● **摘录文本**:
^^^^^^^^
方案1:悲观锁(SELECT FOR UPDATE)

def reserve_with_pessimistic_lock(sku_id, quantity):
    """使用悲观锁预占库存"""
    with db.transaction():
        # 加行锁,阻塞其他事务
        inventory = db.query(
            """
            SELECT available, reserved
            FROM inventory
            WHERE sku_id = %s
            FOR UPDATE
            """,
            (sku_id,)
        )

        if inventory.available < quantity:
            raise InsufficientStockException()

        # 更新库存
        db.execute(
            """
            UPDATE inventory
            SET available = available - %s,
                reserved = reserved + %s
            WHERE sku_id = %s
            """,
            (quantity, quantity, sku_id)
        )

优点:实现简单,数据一致性强 缺点:高并发下性能差,容易死锁

方案2:乐观锁(Version版本号)
^^^^^^^^
● **练习任务**:
1 - 用两句话概括摘录文本的内容。
2 - 根据摘录文本，可用库存少于所需数量时，代码会抛出哪个异常？
3 - 逐字照录摘录文本中从“UPDATE inventory”起，往下一直到“(quantity, quantity, sku_id)”为止的全部内容。

● **数据条目**:
^^^^^^^^
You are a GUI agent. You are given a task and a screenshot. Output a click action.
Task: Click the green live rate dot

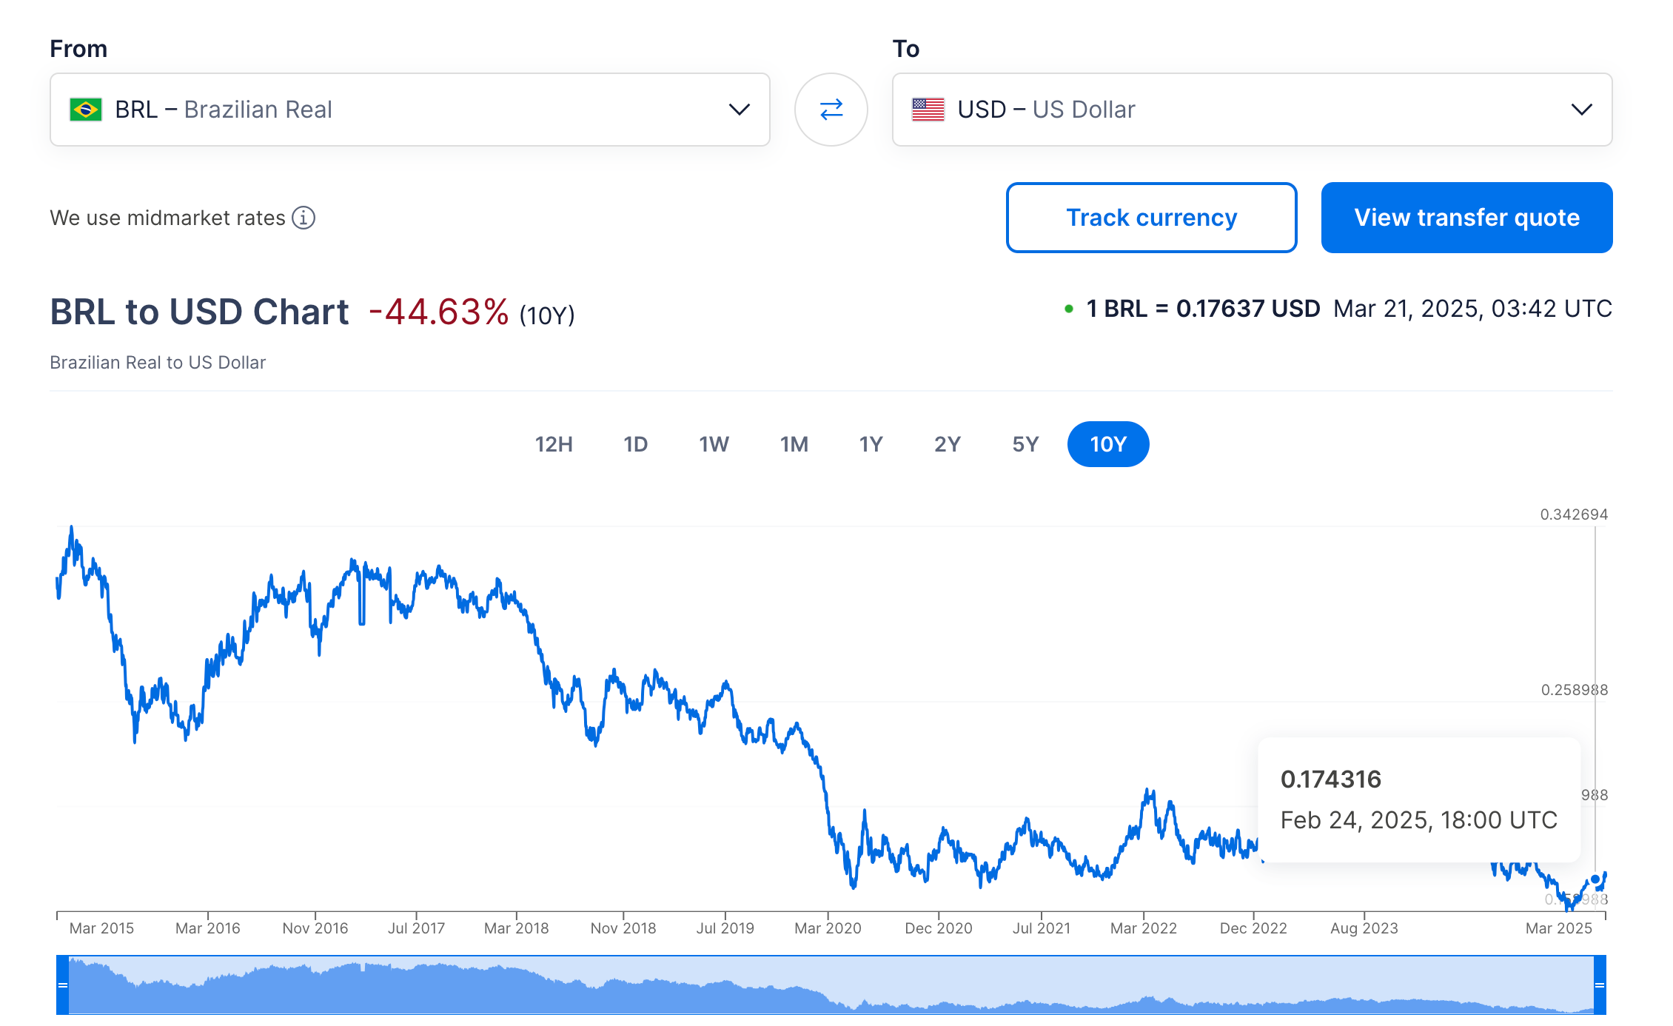pyautogui.click(x=1069, y=309)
^^^^^^^^
● **参考答案**:
1 - 方案1用悲观锁（SELECT FOR UPDATE）预占库存：在事务中加行锁查询库存，可用数量不足时抛出异常，否则减少available并增加reserved。该方案实现简单，数据一致性强，但在高并发下性能差，容易死锁。

2 - InsufficientStockException

3 -
UPDATE inventory
            SET available = available - %s,
                reserved = reserved + %s
            WHERE sku_id = %s
            """,
            (quantity, quantity, sku_id)